Journalism is a necessity in our society. Not just any journalism though, objective journalism is a rarity now and is also needed more than ever. For many, the idea of being an unbiased journalist seems impossible but it isn’t, in fact it is a lot easier than most would think. There are certain rules a true journalist must follow in order to stay objective on the topic. The journalism I am talking about is not that of opinion writers but of news reporters.

1. Write for your readers and for the truth.
This may seem obvious but it isn’t for most reporters. You should not write the story the way your boss or editor would want, but rather write it from the most objective point of view possible. This will let your readers know that you are honest to them even if it means losing a job. This makes journalism hard, you have to be willing to put the truth and your readers ahead of your job and at times you may be forced to choose a side.

2. Do the job you were assigned to do.
Some of the stories you get assigned will not interest you in the least and might even tempt you to just blow it off as long as possible. But these stories are the easiest to stay objective when writing because you are not interested in the topic. This also extends to things that seem obvious but for some reporters are not, like taking notes and collecting interviews.

3. Be selective.
Sometimes you will have pages of notes and hours of interviews while limited to 500 words. For some people having to pump out a 500 word story might sound easy but when you have gathered this much information it can be hard to be selective enough to narrow it down to this length.

4. Dig.
Your editor will not always be able to assign you stories, which is why rule number 4 is to dig. Get to know people from previous interviews and keep in contact with them. Not only could they be helpful in the future but often they will give you a heads up about the story.

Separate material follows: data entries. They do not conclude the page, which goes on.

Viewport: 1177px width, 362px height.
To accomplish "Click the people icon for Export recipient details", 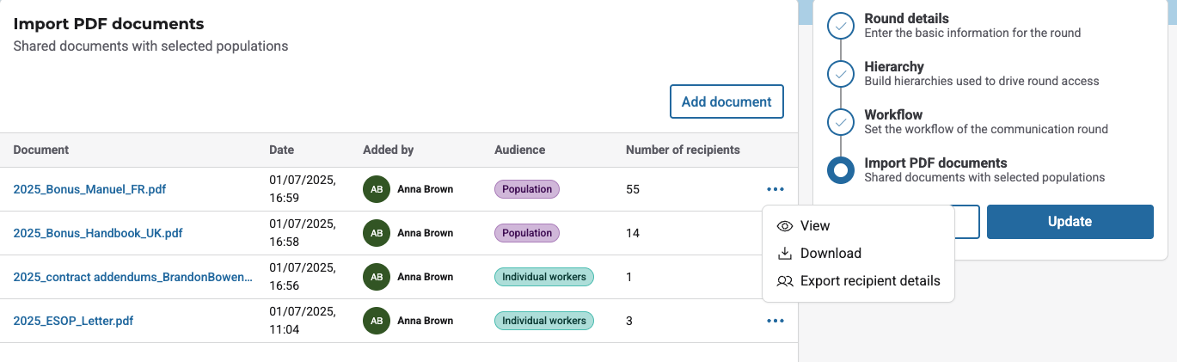I will [x=784, y=281].
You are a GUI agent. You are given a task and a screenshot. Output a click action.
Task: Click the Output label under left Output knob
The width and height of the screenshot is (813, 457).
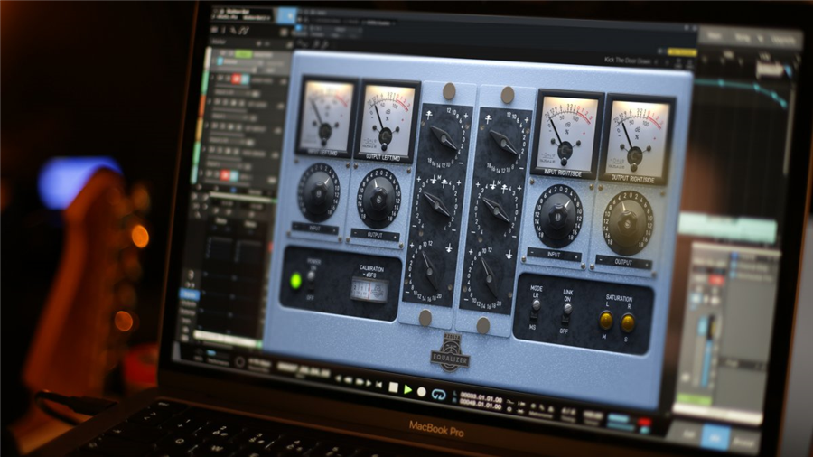tap(375, 235)
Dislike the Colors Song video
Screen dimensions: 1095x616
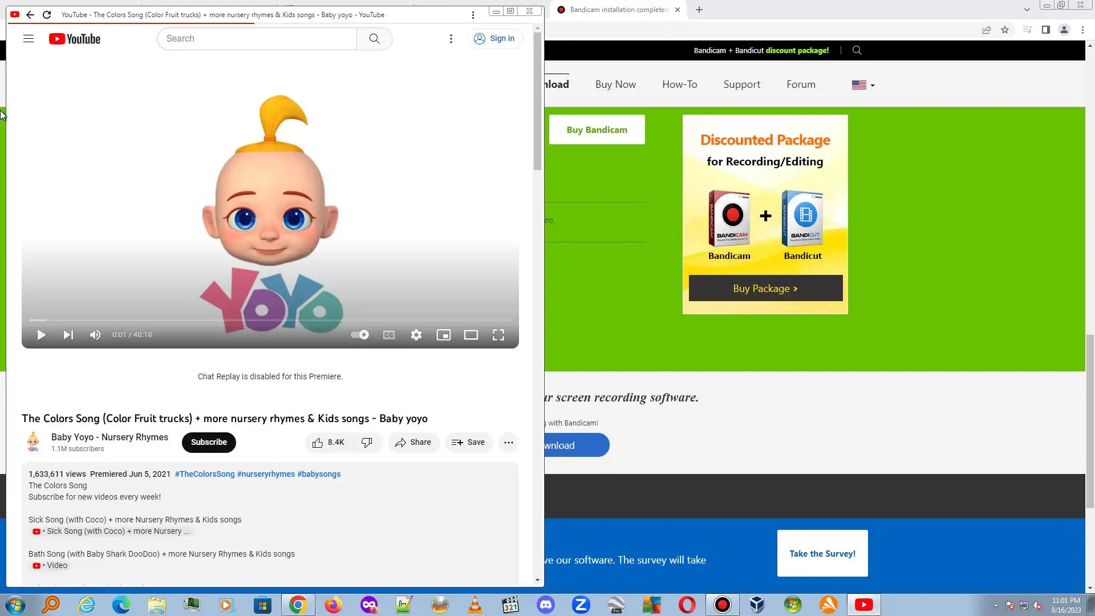click(x=367, y=443)
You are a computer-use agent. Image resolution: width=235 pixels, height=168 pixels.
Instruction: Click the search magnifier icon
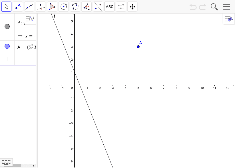[214, 7]
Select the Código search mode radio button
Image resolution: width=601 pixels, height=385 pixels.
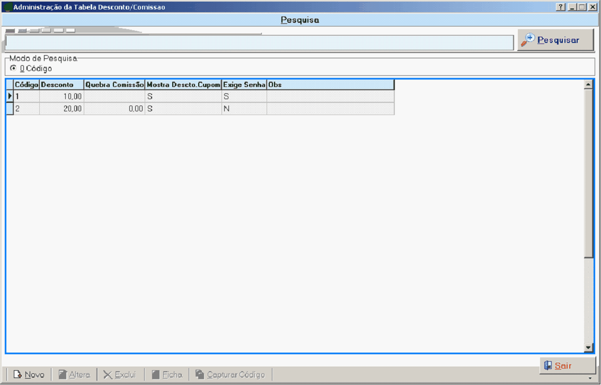tap(13, 68)
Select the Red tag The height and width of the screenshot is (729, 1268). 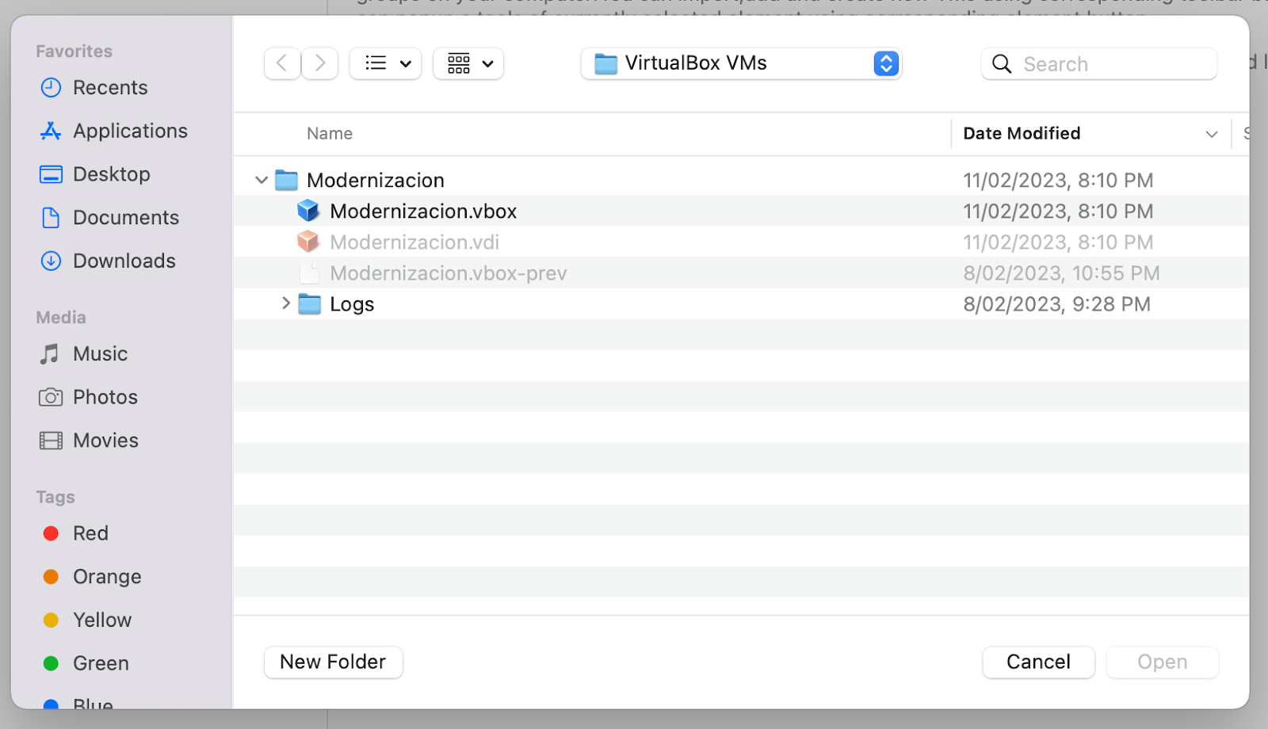(x=90, y=534)
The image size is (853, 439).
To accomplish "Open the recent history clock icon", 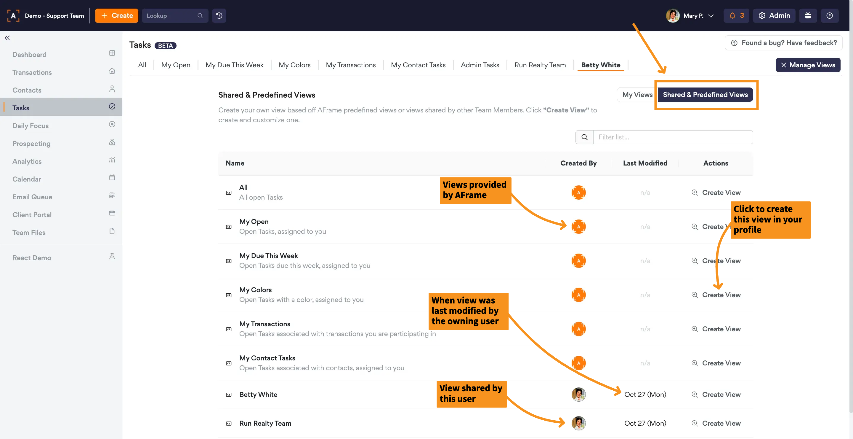I will pyautogui.click(x=219, y=16).
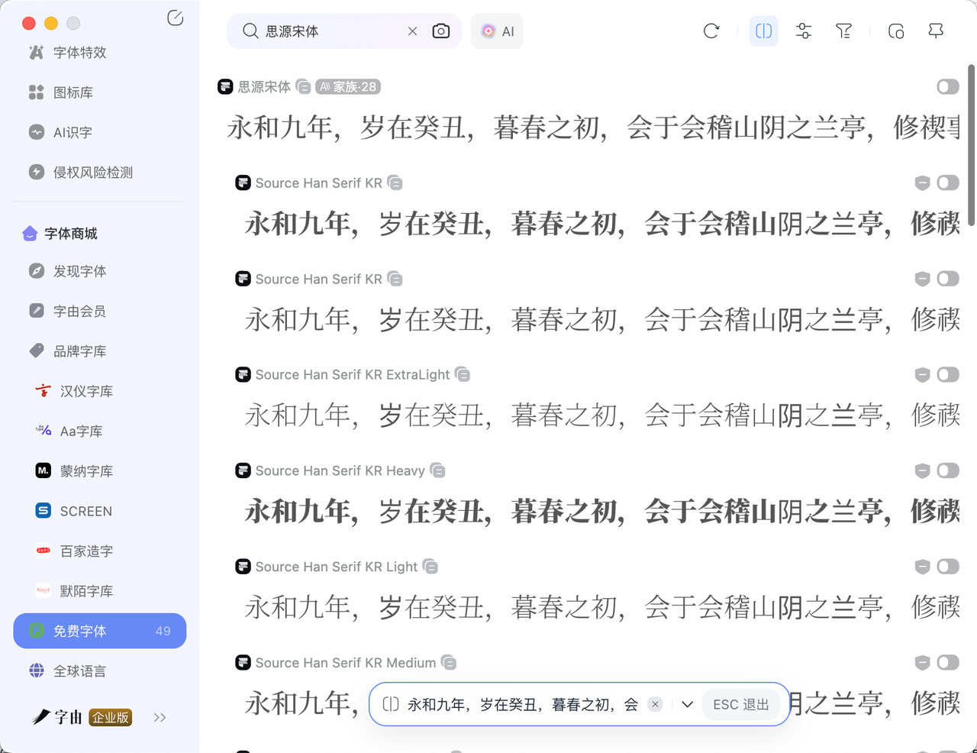Open 免费字体 in the sidebar
The image size is (977, 753).
click(x=100, y=631)
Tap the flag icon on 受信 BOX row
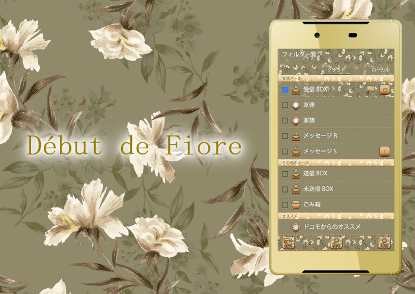 [371, 89]
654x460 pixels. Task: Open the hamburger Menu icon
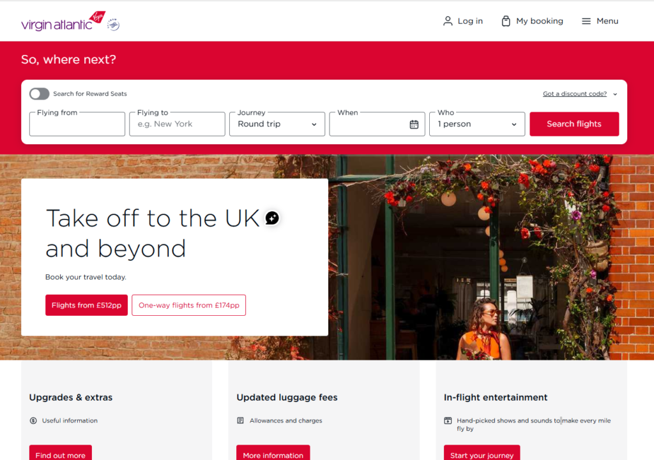(x=586, y=21)
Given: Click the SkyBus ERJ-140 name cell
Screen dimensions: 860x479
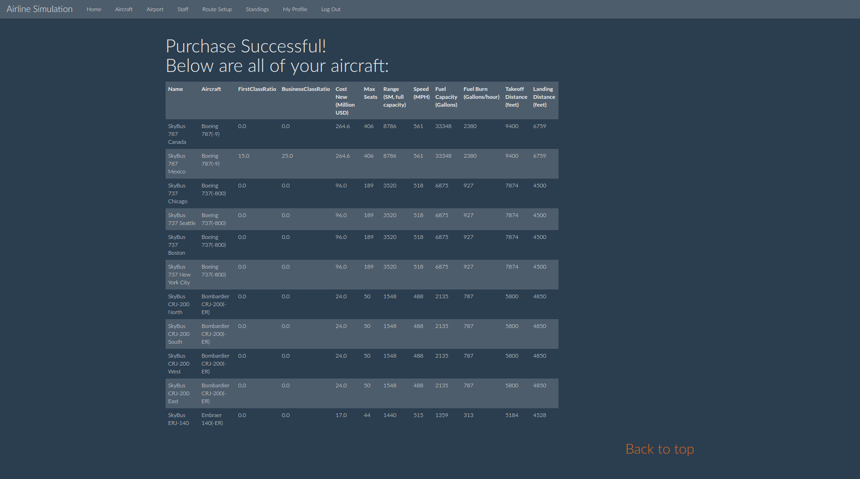Looking at the screenshot, I should tap(179, 419).
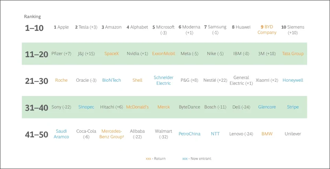Image resolution: width=330 pixels, height=169 pixels.
Task: Select the Nestlé (+22) entry
Action: [215, 80]
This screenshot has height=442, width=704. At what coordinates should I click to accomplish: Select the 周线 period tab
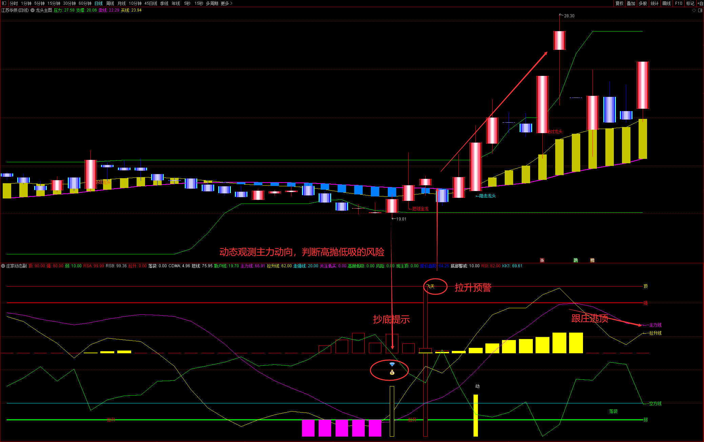(x=110, y=3)
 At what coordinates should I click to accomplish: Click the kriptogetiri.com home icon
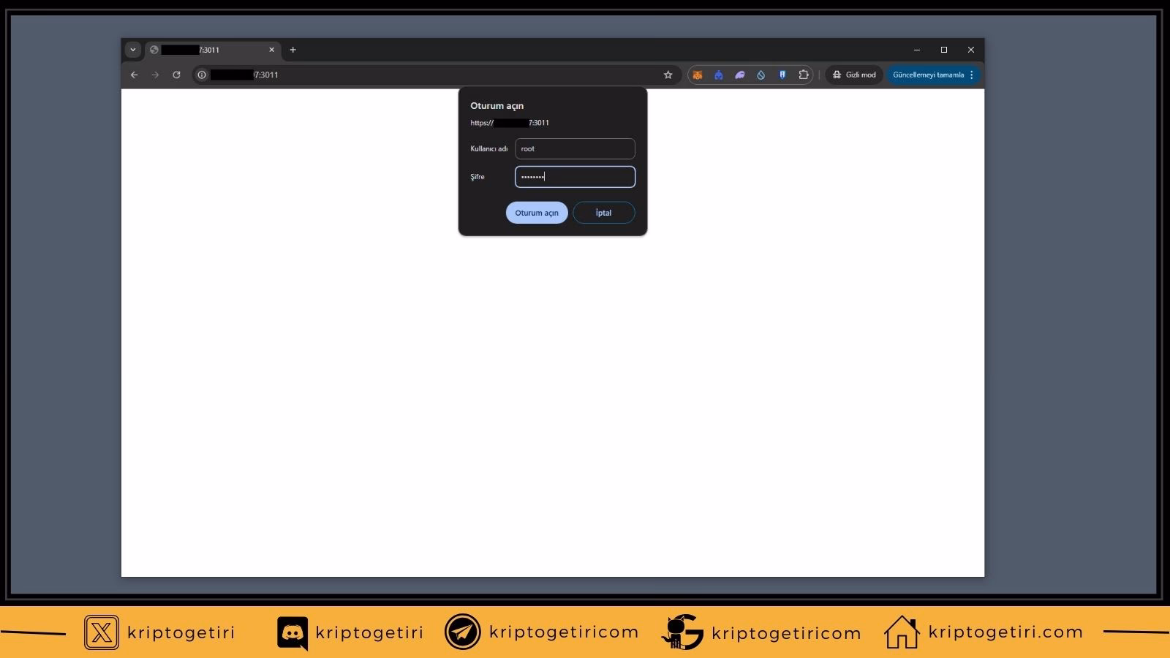903,630
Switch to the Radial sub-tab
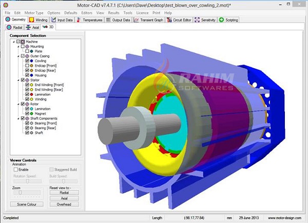 coord(14,27)
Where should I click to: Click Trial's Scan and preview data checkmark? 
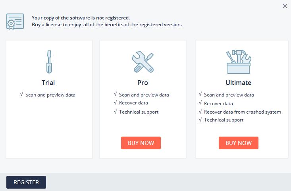[x=22, y=94]
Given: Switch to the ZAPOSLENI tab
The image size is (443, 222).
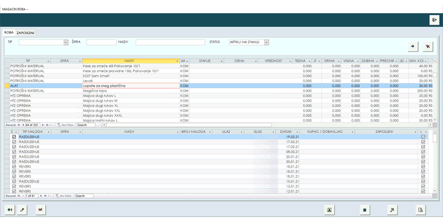Looking at the screenshot, I should tap(25, 33).
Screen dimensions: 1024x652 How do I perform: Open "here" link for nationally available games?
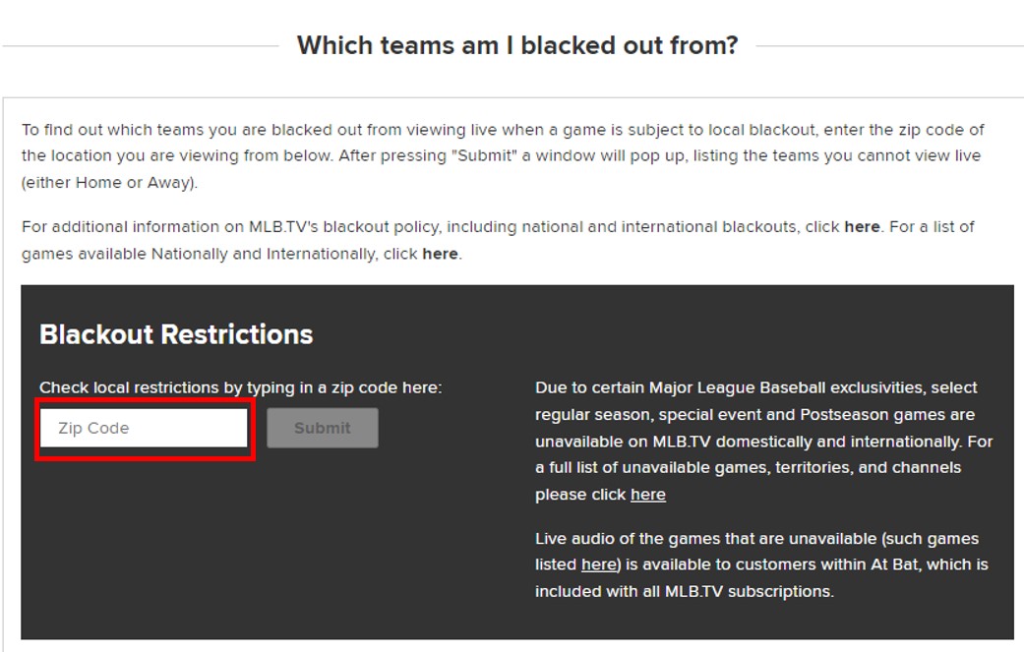click(440, 254)
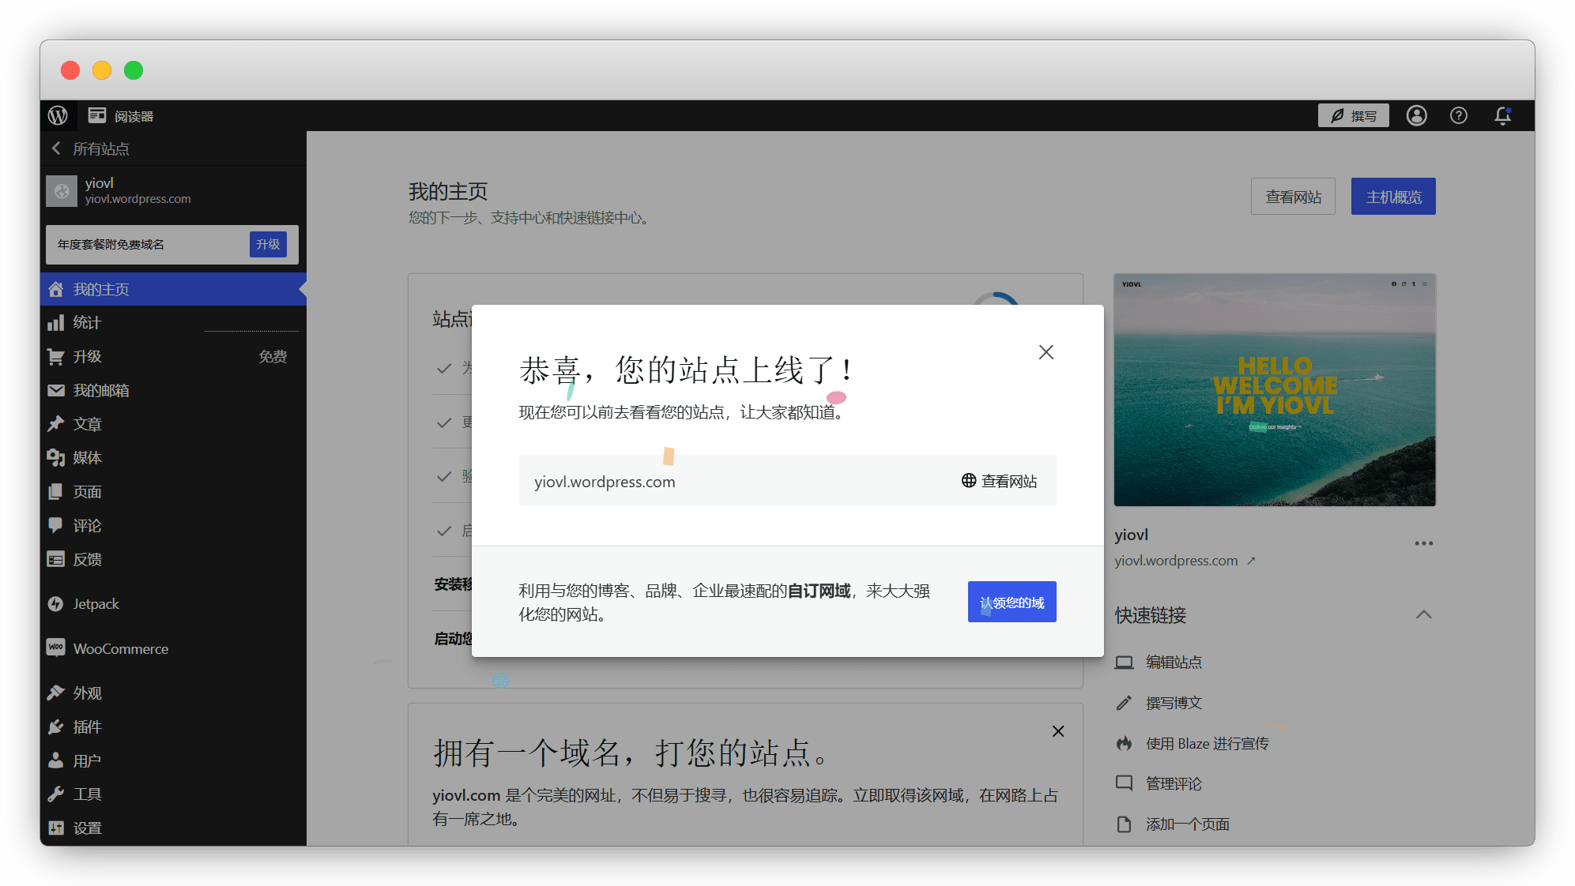Viewport: 1575px width, 886px height.
Task: Open WooCommerce in the sidebar
Action: point(120,649)
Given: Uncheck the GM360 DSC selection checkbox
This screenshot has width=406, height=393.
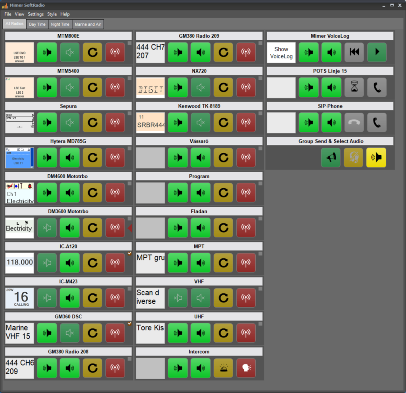Looking at the screenshot, I should 130,324.
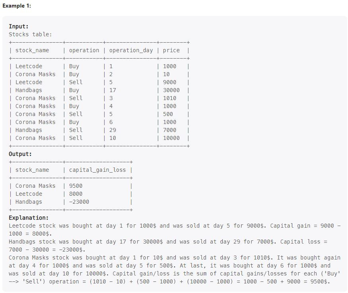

Some people you will have to annoy to get information out of them and some people you won’t but you have to dig to find the information and story ideas you want.

5. Keep “off the record” information out of your story.
I have seen many journalist fall victim to this rule. It may not seem like much but if someone tells you something off the record, then you cannot put it in your story. If you do you have broken that persons trust and more likely than not you will not be able to get any future information from that person. In extreme cases this can be broken, but only the most extreme cases where you feel the public has every right to know.